▶ _OBJECTIVES_
(a) Reproduce the passage of the forum thread from "I get, and spiritually" up to and including "play on it?".
(b) Render the rows, from the first one up to and including the line with "Action: click(240, 820)", as a Markdown table with the columns No. and Line, omitting blank lines and leaving the pictures out.

▶ _EXCERPT_
++++++++++
I get, and spiritually agree with where you're coming from.

But the quest about what music you play is an easy starting point for players of an instrument like guitar - or mandolin - that can play so many styles of music. I consider it an innocent question.

----------


## JeffD

> I'm a little confused. based on what I've read on this forum, most of our audiences don't even know the name of the instrument we play ("little guitar", "Ukalele", "what is that?"), so why would we let other's perception of the instrument have any influence on what type of music we play on it?


From a practical point of view I doubt if anyone really does.




> . "What kind of music do you play?" is my least favorite question.


My experience has been that if someone asks that question, as you have worded it, I likely do not play a kind of music with which the person is familiar. 

There are probably exceptions. I will let you know when I come across one.

----------


## journeybear

> Like Tull's "Fat Man"?
++++++++++
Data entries
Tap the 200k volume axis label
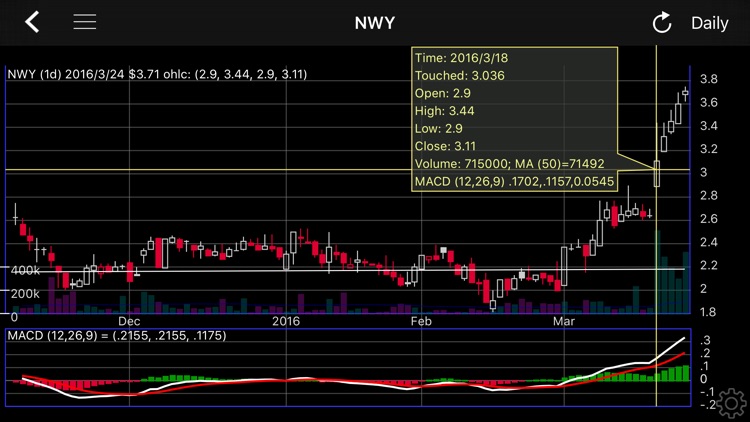The height and width of the screenshot is (422, 750). point(25,293)
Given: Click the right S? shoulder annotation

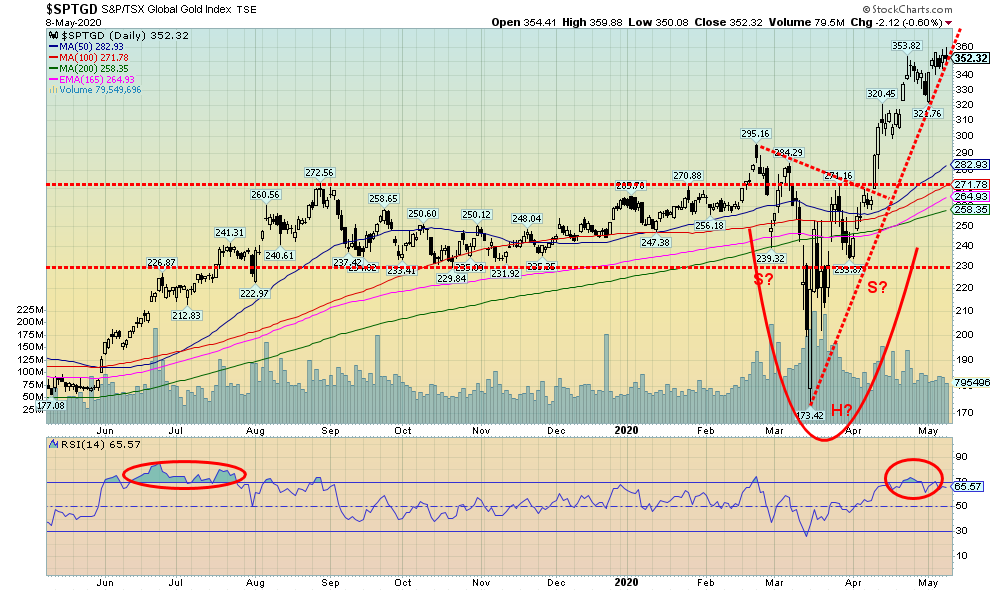Looking at the screenshot, I should coord(878,288).
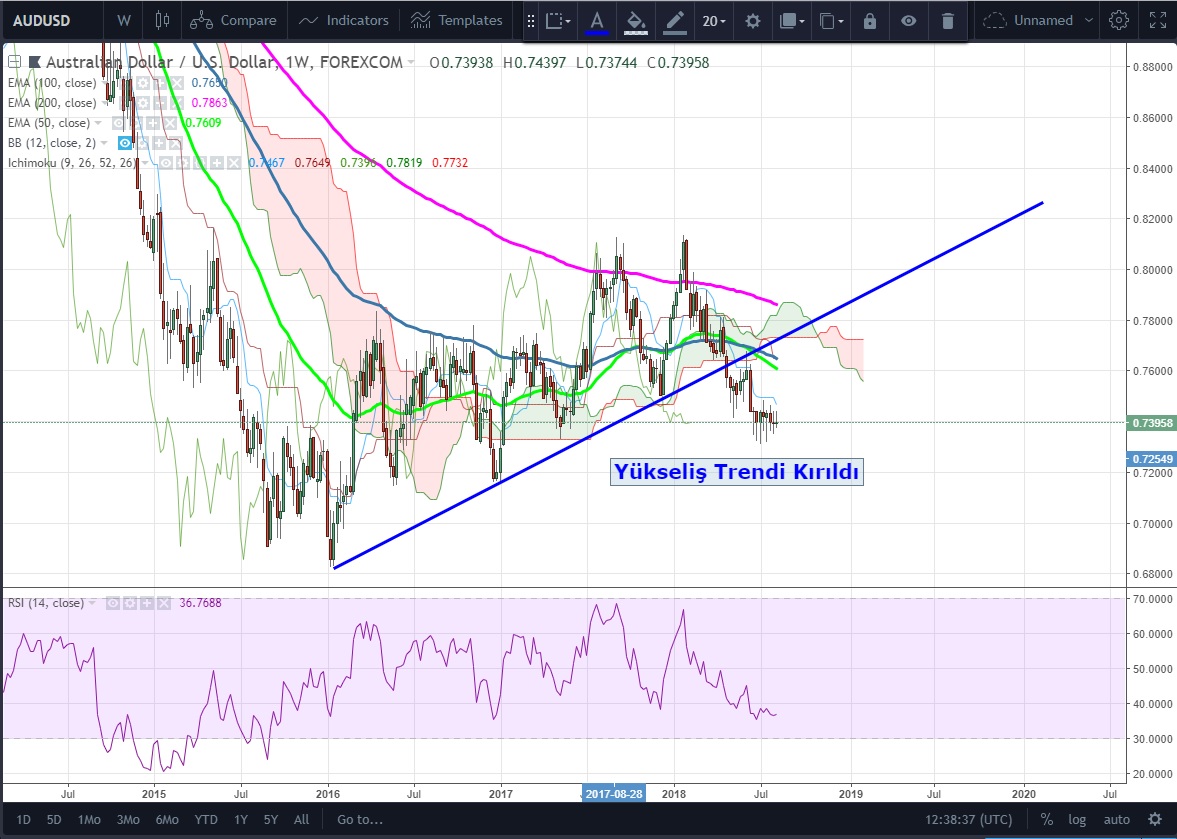Screen dimensions: 1177x839
Task: Select the 1Y time range
Action: click(240, 820)
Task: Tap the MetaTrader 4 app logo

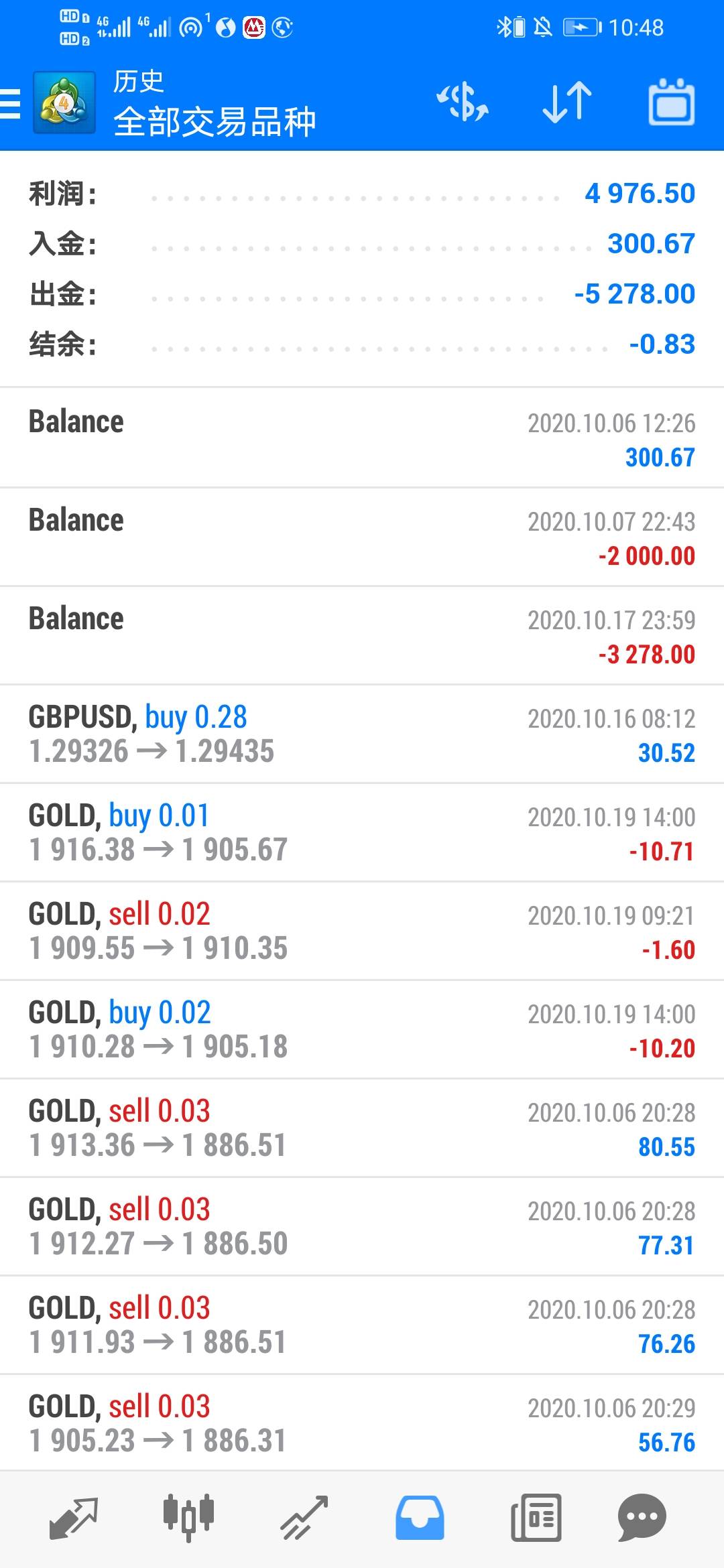Action: [64, 103]
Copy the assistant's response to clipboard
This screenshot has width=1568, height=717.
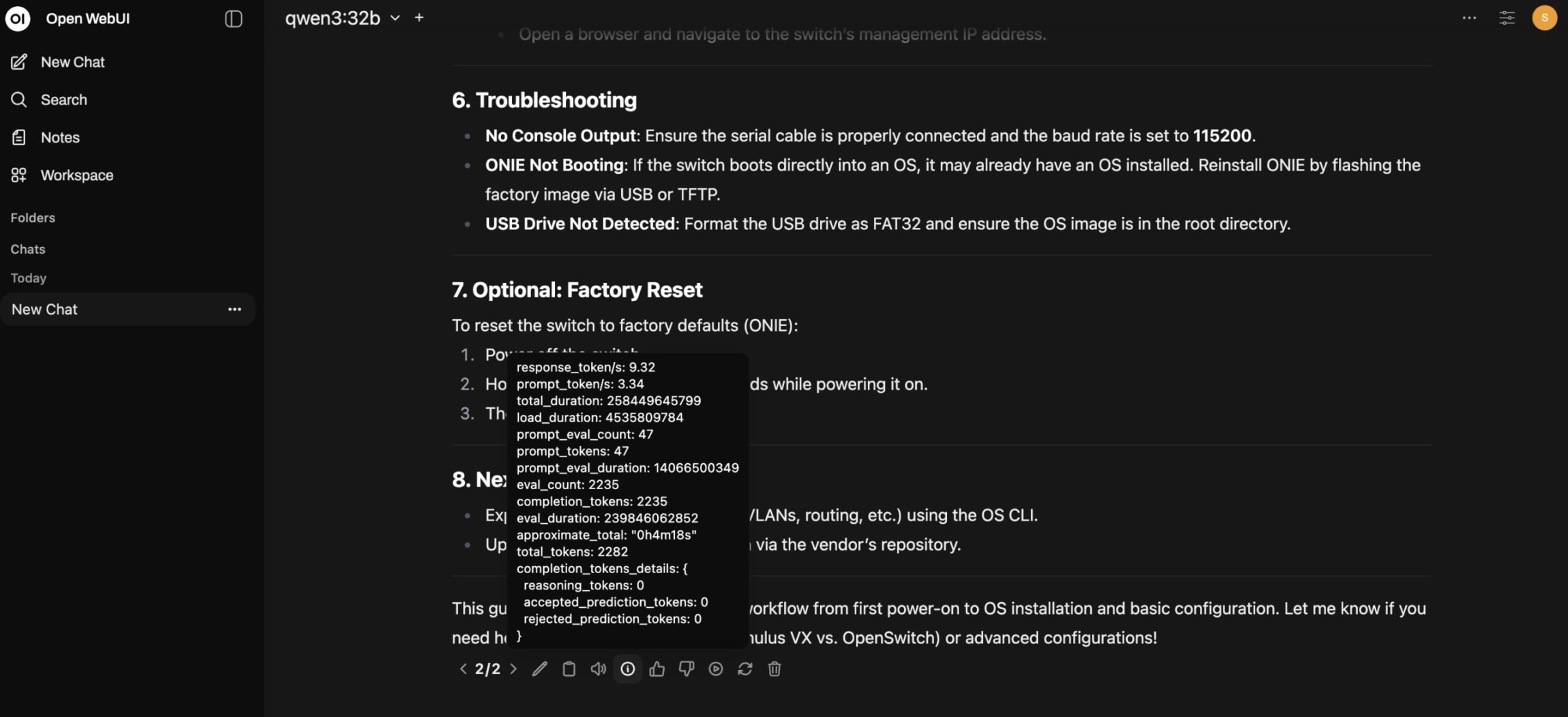pyautogui.click(x=568, y=669)
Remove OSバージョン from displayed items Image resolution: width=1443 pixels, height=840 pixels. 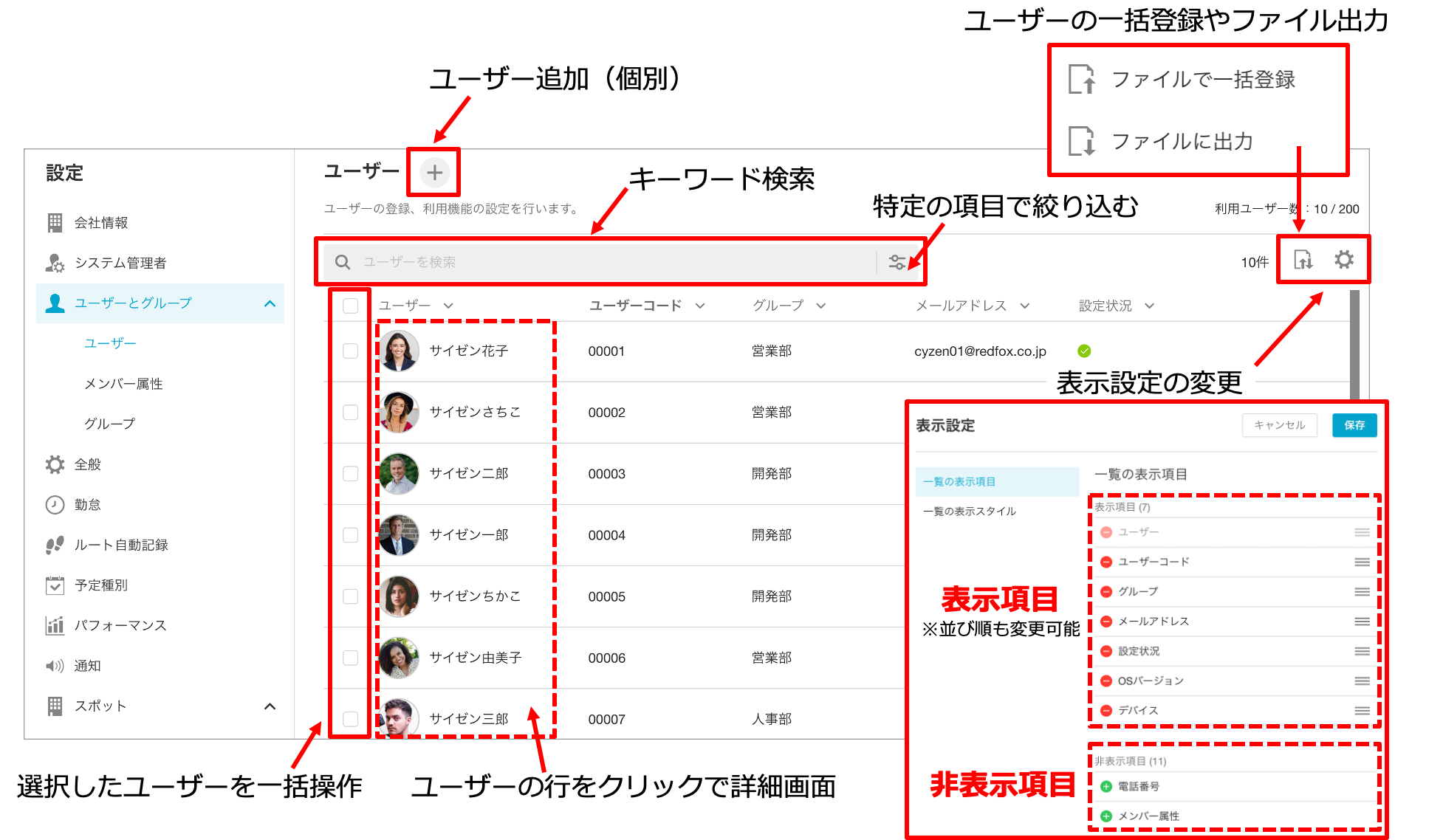[x=1106, y=681]
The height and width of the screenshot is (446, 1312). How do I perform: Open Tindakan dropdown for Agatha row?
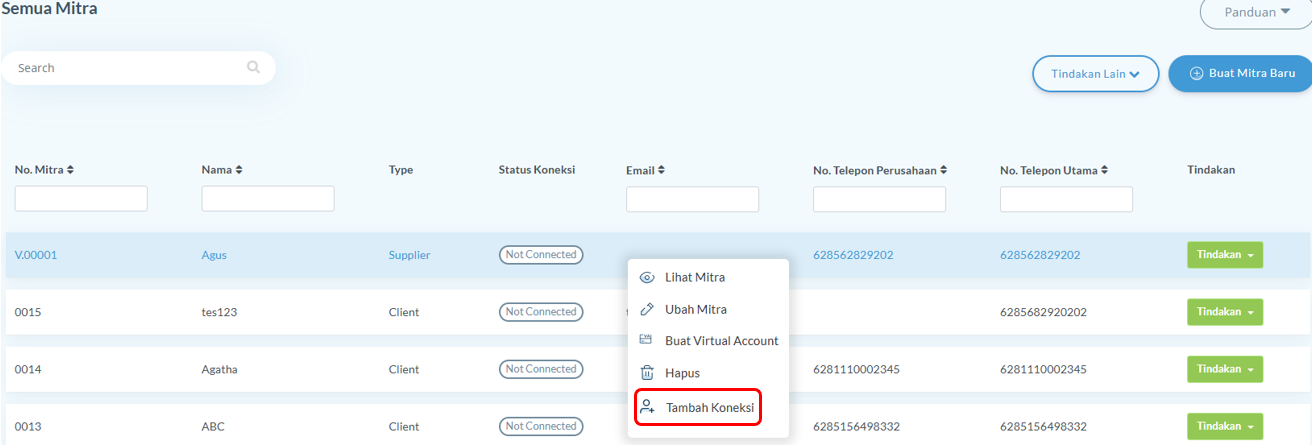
++++++++++
▶ _WRITTEN RESPONSES_
(a)
I get, and spiritually agree with where you're coming from.

But the quest about what music you play is an easy starting point for players of an instrument like guitar - or mandolin - that can play so many styles of music. I consider it an innocent question.

----------


## JeffD

> I'm a little confused. based on what I've read on this forum, most of our audiences don't even know the name of the instrument we play ("little guitar", "Ukalele", "what is that?"), so why would we let other's perception of the instrument have any influence on what type of music we play on it?

(b)
| No. | Line |
|---|---|
| 1 | Tap the 200k volume axis label |
| 2 | The height and width of the screenshot is (422, 750). point(25,293) |
| 3 | Given: Click the right S? shoulder annotation |
| 4 | Looking at the screenshot, I should coord(878,288). |
| 5 | Screen dimensions: 1177x839 |
| 6 | Task: Select the 1Y time range |
| 7 | Action: click(240, 820) |